La tempestività è fondamentale per evitare inutili sofferenze al popolo ellenico e oneri molto più elevati per gli altri Stati dell’Unione, evitando il ripetersi di un malefico copione già sperimentato in passato, del quale la Merkel è stata fra i principali responsabili.
È quindi necessario fermare lo strapotere della Germania, anche perché è, purtroppo, acclarato che, finora ha fatto un pessimo uso delle sue capacità di condizionare le decisioni comunitarie.
I paesi del Mediterraneo, Spagna, Francia e Italia, che rappresentano una parte considerevole dell’Unione Europea sia in termini politici, sia in termini economici e demografici devono cominciare a coordinare la loro azione opponendo un fronte comune alle scelte sbagliate dell’Esecutivo tedesco, non tanto in difesa della Grecia, quanto in difesa delle prospettive di sviluppo dell’intera Unione.
Come ha ripetuto ancora una volta il Presidente del Consiglio Matteo Renzi, arrivati a questo punto, il vero problema non è la Grecia ma la necessità di un cambio di direzione della politica comunitaria. Ci vogliono più sviluppo, più politiche industriali e maggiore impegno per l’occupazione che deve essere l’obiettivo primario dell’azione degli Stati e delle istituzioni comunitarie.
Se è accettabile che gli interessi dei paesi creditori vengano salvaguardati è altrettanto vero che l’unico modo di raggiungere lo scopo è rilanciare l’economia. 

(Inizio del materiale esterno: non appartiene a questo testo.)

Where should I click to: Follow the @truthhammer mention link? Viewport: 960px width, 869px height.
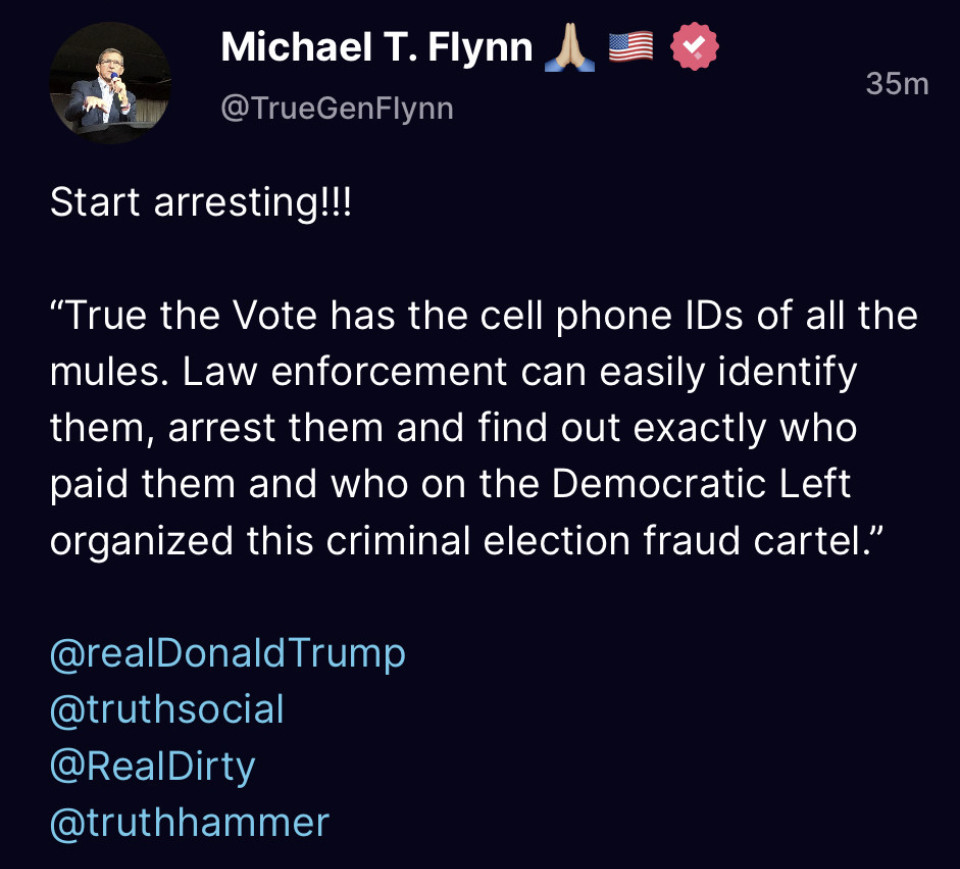[x=189, y=823]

In conclusione, bisogna passare dalla fallimentare politica di austerità perseguita finora a una politica di sviluppo, stimolando la crescita di tutta la zona euro e, quindi, anche della Grecia che potrebbe, in tal modo uscire dalla congiuntura negativa e fare fronte più agevolmente alle proprie obbligazioni e alle attese dei  mercati finanziari.
L’alternativa è intestardirsi in una linea ottusa, dannosa e controproducente, che ormai ricorda molto da vicino le imposizioni che le potenze vincitrici fecero dopo la Grande Guerra alla Germania di Weimar e che contribuirono, come oggi concordano tutti gli storici, a minarne l’assetto sociale e democratico facilitando così i disastri che sarebbero sopraggiunti. 
C’è da augurarsi che il vertice europeo del 16 febbraio termini con la tanto sperata fumata bianca e che possa essere il punto di partenza per una nuova politica comunitaria, finalmente rivolta allo sviluppo economico e sociale.